Brandon Lee – not Bruce’s son – is famous enough in Scotland for something he did in high school, which can go in a few ways. Whichever way that story goes is where My Old School takes us. I skimmed through other reviews of the documentary and I also saw the poster. So its reputation, to me at least, is that it’s the one where Alan Cumming lip syncs. That’s enough of a selling point for many viewers. But my personal selling point here is that it’s the one where the animation looks like Daria, so this documentary already has 3 stars.
In My Old School, Cumming is the stand in for Lee, but most of the people he went to high school with in the 1990s show up as themselves as interview subjects. Lee has his space within the film to tell his side of the story. But it gives enough space for those other subjects to unpack what they think Lee’s story is. I want to go back on what I said earlier about things going a few different ways. These interviews, mostly for the better, is one of the few instances that can make viewers look back on high school.

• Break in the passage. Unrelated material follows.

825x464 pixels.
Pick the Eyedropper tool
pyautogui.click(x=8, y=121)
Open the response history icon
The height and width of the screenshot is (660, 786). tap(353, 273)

My Old School only goes sideways when it has Lee’s former classmates look at a video. Members of that class in the alma mater performed South Pacific on stage. Many of them remember that performance differently than the video shows. And it also shows Lee in a different light than most of them remember. There’s a part of me that feels like the film doesn’t indict Lee enough for his actions. But at the same time, the things that Brandon did happened to them and not to me. Only they can provide the nuance which the film respects.
My Old School plays again as part of Hot Docs on May 4.